▶ [What the task requires]:
Could you render every line of the data below as a JSON list of strings, one string per line, leaving out blank lines?
====== Data to use ======
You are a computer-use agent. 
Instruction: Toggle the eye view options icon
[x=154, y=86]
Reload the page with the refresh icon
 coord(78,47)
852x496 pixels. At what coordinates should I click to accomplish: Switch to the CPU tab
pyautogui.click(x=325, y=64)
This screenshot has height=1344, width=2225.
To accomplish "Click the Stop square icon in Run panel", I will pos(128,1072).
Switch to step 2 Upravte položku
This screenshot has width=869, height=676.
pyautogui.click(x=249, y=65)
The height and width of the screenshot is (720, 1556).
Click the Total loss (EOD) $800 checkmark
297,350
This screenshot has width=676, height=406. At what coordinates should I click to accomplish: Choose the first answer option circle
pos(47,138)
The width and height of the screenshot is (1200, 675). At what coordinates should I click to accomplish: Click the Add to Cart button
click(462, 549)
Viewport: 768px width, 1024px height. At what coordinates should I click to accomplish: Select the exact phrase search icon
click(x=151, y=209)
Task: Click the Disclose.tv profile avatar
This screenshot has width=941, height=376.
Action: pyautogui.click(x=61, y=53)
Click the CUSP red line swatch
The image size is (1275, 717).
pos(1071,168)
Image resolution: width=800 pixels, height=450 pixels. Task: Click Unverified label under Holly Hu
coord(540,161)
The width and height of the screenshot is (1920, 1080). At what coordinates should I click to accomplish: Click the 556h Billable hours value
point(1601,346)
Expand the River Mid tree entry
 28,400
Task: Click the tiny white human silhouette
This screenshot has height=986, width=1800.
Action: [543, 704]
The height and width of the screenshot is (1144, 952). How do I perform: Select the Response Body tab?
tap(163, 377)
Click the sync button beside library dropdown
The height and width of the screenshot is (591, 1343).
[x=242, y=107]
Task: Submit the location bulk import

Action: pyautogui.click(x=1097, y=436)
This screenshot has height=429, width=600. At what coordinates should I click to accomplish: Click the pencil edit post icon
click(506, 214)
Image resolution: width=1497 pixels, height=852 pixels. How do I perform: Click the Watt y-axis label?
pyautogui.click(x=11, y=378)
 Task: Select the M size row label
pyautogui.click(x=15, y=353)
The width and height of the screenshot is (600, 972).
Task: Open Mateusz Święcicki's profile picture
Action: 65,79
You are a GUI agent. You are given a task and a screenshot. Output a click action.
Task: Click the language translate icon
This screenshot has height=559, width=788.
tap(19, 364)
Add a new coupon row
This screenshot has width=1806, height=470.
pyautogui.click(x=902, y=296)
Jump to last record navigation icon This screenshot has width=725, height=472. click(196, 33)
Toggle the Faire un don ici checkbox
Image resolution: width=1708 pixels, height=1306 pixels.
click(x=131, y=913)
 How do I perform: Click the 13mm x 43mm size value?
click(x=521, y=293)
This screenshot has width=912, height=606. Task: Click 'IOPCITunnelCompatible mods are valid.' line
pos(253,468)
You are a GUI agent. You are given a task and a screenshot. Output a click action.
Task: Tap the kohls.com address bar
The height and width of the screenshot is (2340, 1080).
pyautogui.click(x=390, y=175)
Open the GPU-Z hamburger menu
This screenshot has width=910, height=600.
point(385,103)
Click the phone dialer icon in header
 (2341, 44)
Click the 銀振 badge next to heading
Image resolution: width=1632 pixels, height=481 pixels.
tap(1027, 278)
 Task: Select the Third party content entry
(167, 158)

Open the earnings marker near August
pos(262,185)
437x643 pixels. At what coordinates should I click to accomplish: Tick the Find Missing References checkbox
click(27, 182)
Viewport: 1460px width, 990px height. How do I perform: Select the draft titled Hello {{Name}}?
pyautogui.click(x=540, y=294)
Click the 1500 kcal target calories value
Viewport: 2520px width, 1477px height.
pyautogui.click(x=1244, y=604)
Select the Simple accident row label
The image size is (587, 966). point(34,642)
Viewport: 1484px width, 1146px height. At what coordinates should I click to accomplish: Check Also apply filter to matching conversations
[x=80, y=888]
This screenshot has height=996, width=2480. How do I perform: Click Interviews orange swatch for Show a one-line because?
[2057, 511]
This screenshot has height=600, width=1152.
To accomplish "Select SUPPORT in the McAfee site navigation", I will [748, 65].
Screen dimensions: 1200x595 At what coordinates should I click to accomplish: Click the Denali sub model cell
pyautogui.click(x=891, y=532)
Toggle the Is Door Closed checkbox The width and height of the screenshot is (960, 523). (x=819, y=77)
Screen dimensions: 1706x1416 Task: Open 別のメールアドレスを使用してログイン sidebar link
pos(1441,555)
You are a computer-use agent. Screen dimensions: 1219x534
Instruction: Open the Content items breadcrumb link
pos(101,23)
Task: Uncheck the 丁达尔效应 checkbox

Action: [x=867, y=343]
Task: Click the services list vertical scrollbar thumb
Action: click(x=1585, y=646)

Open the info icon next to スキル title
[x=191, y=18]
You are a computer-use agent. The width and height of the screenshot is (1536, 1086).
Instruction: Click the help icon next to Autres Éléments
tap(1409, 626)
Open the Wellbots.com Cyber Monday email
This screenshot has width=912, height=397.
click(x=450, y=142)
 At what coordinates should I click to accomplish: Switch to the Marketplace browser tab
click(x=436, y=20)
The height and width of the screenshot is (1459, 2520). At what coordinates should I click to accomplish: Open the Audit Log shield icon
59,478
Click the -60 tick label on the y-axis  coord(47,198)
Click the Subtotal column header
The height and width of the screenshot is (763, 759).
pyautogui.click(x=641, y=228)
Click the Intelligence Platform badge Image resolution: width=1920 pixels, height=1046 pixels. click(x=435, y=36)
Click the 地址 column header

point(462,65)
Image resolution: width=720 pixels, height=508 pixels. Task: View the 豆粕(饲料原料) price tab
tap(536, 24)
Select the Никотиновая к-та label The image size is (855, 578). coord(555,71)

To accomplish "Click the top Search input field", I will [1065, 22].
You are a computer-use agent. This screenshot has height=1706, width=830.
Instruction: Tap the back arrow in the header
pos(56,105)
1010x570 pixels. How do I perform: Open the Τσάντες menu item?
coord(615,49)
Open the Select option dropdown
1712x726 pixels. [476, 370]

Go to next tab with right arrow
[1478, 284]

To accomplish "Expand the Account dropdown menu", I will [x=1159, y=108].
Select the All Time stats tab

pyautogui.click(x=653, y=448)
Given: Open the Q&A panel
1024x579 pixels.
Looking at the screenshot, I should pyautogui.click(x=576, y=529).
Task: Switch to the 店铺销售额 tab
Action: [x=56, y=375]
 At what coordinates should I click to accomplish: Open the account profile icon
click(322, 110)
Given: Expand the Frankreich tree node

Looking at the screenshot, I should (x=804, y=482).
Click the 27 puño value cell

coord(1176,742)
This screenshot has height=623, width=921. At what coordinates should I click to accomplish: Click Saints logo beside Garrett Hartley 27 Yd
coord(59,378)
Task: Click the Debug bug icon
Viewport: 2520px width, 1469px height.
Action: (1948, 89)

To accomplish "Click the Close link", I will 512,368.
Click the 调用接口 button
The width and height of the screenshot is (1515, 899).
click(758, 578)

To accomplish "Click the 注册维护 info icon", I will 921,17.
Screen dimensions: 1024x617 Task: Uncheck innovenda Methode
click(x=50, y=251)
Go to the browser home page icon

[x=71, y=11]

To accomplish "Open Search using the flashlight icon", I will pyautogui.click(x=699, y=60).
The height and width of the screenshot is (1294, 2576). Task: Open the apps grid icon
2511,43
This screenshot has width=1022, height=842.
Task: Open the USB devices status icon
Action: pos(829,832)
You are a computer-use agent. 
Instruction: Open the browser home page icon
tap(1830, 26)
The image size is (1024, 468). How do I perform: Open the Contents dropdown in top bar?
======
▶ [Solution below]:
[
  "You are a computer-use agent. ",
  "Instruction: Toggle the eye view options icon",
  "[x=154, y=86]",
  "Reload the page with the refresh icon",
  " coord(78,47)",
  "852x496 pixels. At what coordinates should I click to accomplish: Switch to the CPU tab",
  "pyautogui.click(x=325, y=64)",
  "This screenshot has height=1344, width=2225.",
  "To accomplish \"Click the Stop square icon in Run panel\", I will pos(128,1072).",
  "Switch to step 2 Upravte položku",
  "This screenshot has width=869, height=676.",
  "pyautogui.click(x=249, y=65)",
  "The height and width of the screenshot is (720, 1556).",
  "Click the Total loss (EOD) $800 checkmark",
  "297,350",
  "This screenshot has width=676, height=406. At what coordinates should I click to accomplish: Choose the first answer option circle",
  "pos(47,138)",
  "The width and height of the screenshot is (1200, 675). At what coordinates should I click to accomplish: Click the Add to Cart button",
  "click(462, 549)",
  "Viewport: 768px width, 1024px height. At what coordinates should I click to accomplish: Select the exact phrase search icon",
  "click(x=151, y=209)",
  "Task: Click the Disclose.tv profile avatar",
  "This screenshot has width=941, height=376.",
  "Action: pyautogui.click(x=61, y=53)",
  "Click the CUSP red line swatch",
  "The image size is (1275, 717).",
  "pos(1071,168)",
  "Image resolution: width=800 pixels, height=450 pixels. Task: Click Unverified label under Holly Hu",
  "coord(540,161)",
  "The width and height of the screenshot is (1920, 1080). At what coordinates should I click to accomplish: Click the 556h Billable hours value",
  "point(1601,346)",
  "Expand the River Mid tree entry",
  " 28,400",
  "Task: Click the tiny white human silhouette",
  "This screenshot has height=986, width=1800.",
  "Action: [543, 704]",
  "The height and width of the screenshot is (1144, 952). How do I perform: Select the Response Body tab?",
  "tap(163, 377)",
  "Click the sync button beside library dropdown",
  "The height and width of the screenshot is (591, 1343).",
  "[x=242, y=107]",
  "Task: Submit the location bulk import",
  "Action: pyautogui.click(x=1097, y=436)",
  "This screenshot has height=429, width=600. At what coordinates should I click to accomplish: Click the pencil edit post icon",
  "click(506, 214)",
  "Image resolution: width=1497 pixels, height=852 pixels. How do I perform: Click the Watt y-axis label?",
  "pyautogui.click(x=11, y=378)",
  " Task: Select the M size row label",
  "pyautogui.click(x=15, y=353)",
  "The width and height of the screenshot is (600, 972).",
  "Task: Open Mateusz Święcicki's profile picture",
  "Action: 65,79",
  "You are a GUI agent. You are given a task and a screenshot. Output a click action.",
  "Task: Click the language translate icon",
  "This screenshot has height=559, width=788.",
  "tap(19, 364)",
  "Add a new coupon row",
  "This screenshot has width=1806, height=470.",
  "pyautogui.click(x=902, y=296)",
  "Jump to last record navigation icon This screenshot has width=725, height=472. click(196, 33)",
  "Toggle the Faire un don ici checkbox",
  "Image resolution: width=1708 pixels, height=1306 pixels.",
  "click(x=131, y=913)",
  " How do I perform: Click the 13mm x 43mm size value?",
  "click(x=521, y=293)",
  "This screenshot has width=912, height=606. Task: Click 'IOPCITunnelCompatible mods are valid.' line",
  "pos(253,468)",
  "You are a GUI agent. You are given a task and a screenshot. Output a click action.",
  "Task: Tap the kohls.com address bar",
  "The height and width of the screenshot is (2340, 1080).",
  "pyautogui.click(x=390, y=175)",
  "Open the GPU-Z hamburger menu",
  "This screenshot has width=910, height=600.",
  "point(385,103)",
  "Click the phone dialer icon in header",
  " (2341, 44)",
  "Click the 銀振 badge next to heading",
  "Image resolution: width=1632 pixels, height=481 pixels.",
  "tap(1027, 278)",
  " Task: Select the Third party content entry",
  "(167, 158)",
  "Open the earnings marker near August",
  "pos(262,185)",
  "437x643 pixels. At what coordinates should I click to accomplish: Tick the Find Missing References checkbox",
  "click(27, 182)",
  "Viewport: 1460px width, 990px height. How do I perform: Select the draft titled Hello {{Name}}?",
  "pyautogui.click(x=540, y=294)",
  "Click the 1500 kcal target calories value",
  "Viewport: 2520px width, 1477px height.",
  "pyautogui.click(x=1244, y=604)",
  "Select the Simple accident row label",
  "The image size is (587, 966). point(34,642)",
  "Viewport: 1484px width, 1146px height. At what coordinates should I click to accomplish: Check Also apply filter to matching conversations",
  "[x=80, y=888]",
  "This screenshot has height=996, width=2480. How do I perform: Click Interviews orange swatch for Show a one-line because?",
  "[2057, 511]",
  "This screenshot has height=600, width=1152.",
  "To accomplish \"Select SUPPORT in the McAfee site navigation\", I will [748, 65].",
  "Screen dimensions: 1200x595 At what coordinates should I click to accomplish: Click the Denali sub model cell",
  "pyautogui.click(x=891, y=532)",
  "Toggle the Is Door Closed checkbox The width and height of the screenshot is (960, 523). (x=819, y=77)",
  "Screen dimensions: 1706x1416 Task: Open 別のメールアドレスを使用してログイン sidebar link",
  "pos(1441,555)",
  "You are a computer-use agent. Screen dimensions: 1219x534",
  "Instruction: Open the Content items breadcrumb link",
  "pos(101,23)",
  "Task: Uncheck the 丁达尔效应 checkbox",
  "Action: [x=867, y=343]",
  "Task: Click the services list vertical scrollbar thumb",
  "Action: click(x=1585, y=646)",
  "Open the info icon next to スキル title",
  "[x=191, y=18]",
  "You are a computer-use agent. The width and height of the screenshot is (1536, 1086).",
  "Instruction: Click the help icon next to Autres Éléments",
  "tap(1409, 626)",
  "Open the Wellbots.com Cyber Monday email",
  "This screenshot has width=912, height=397.",
  "click(x=450, y=142)",
  " At what coordinates should I click to accomplish: Switch to the Marketplace browser tab",
  "click(x=436, y=20)",
  "The height and width of the screenshot is (1459, 2520). At what coordinates should I click to accomplish: Open the Audit Log shield icon",
  "59,478",
  "Click the -60 tick label on the y-axis  coord(47,198)",
  "Click the Subtotal column header",
  "The height and width of the screenshot is (763, 759).",
  "pyautogui.click(x=641, y=228)",
  "Click the Intelligence Platform badge Image resolution: width=1920 pixels, height=1046 pixels. click(x=435, y=36)",
  "Click the 地址 column header",
  "point(462,65)",
  "Image resolution: width=720 pixels, height=508 pixels. Task: View the 豆粕(饲料原料) price tab",
  "tap(536, 24)",
  "Select the Никотиновая к-та label The image size is (855, 578). coord(555,71)",
  "To accomplish \"Click the top Search input field\", I will [1065, 22].",
  "You are a computer-use agent. This screenshot has height=1706, width=830.",
  "Instruction: Tap the back arrow in the header",
  "pos(56,105)",
  "1010x570 pixels. How do I perform: Open the Τσάντες menu item?",
  "coord(615,49)",
  "Open the Select option dropdown",
  "1712x726 pixels. [476, 370]",
  "Go to next tab with right arrow",
  "[1478, 284]",
  "To accomplish \"Expand the Account dropdown menu\", I will [x=1159, y=108].",
  "Select the All Time stats tab",
  "pyautogui.click(x=653, y=448)",
  "Given: Open the Q&A panel",
  "1024x579 pixels.",
  "Looking at the screenshot, I should pyautogui.click(x=576, y=529).",
  "Task: Switch to the 店铺销售额 tab",
  "Action: [x=56, y=375]",
  " At what coordinates should I click to accomplish: Open the account profile icon",
  "click(322, 110)",
  "Given: Expand the Frankreich tree node",
  "Looking at the screenshot, I should (x=804, y=482).",
  "Click the 27 puño value cell",
  "coord(1176,742)",
  "This screenshot has height=623, width=921. At what coordinates should I click to accomplish: Click Saints logo beside Garrett Hartley 27 Yd",
  "coord(59,378)",
  "Task: Click the Debug bug icon",
  "Viewport: 2520px width, 1469px height.",
  "Action: (1948, 89)",
  "To accomplish \"Click the Close link\", I will 512,368.",
  "Click the 调用接口 button",
  "The width and height of the screenshot is (1515, 899).",
  "click(758, 578)",
  "To accomplish \"Click the 注册维护 info icon\", I will 921,17.",
  "Screen dimensions: 1024x617 Task: Uncheck innovenda Methode",
  "click(x=50, y=251)",
  "Go to the browser home page icon",
  "[x=71, y=11]",
  "To accomplish \"Open Search using the flashlight icon\", I will pyautogui.click(x=699, y=60).",
  "The height and width of the screenshot is (1294, 2576). Task: Open the apps grid icon",
  "2511,43",
  "This screenshot has width=1022, height=842.",
  "Task: Open the USB devices status icon",
  "Action: pos(829,832)",
  "You are a computer-use agent. ",
  "Instruction: Open the browser home page icon",
  "tap(1830, 26)",
  "The image size is (1024, 468). How do I perform: Open the Contents dropdown in top bar?"
]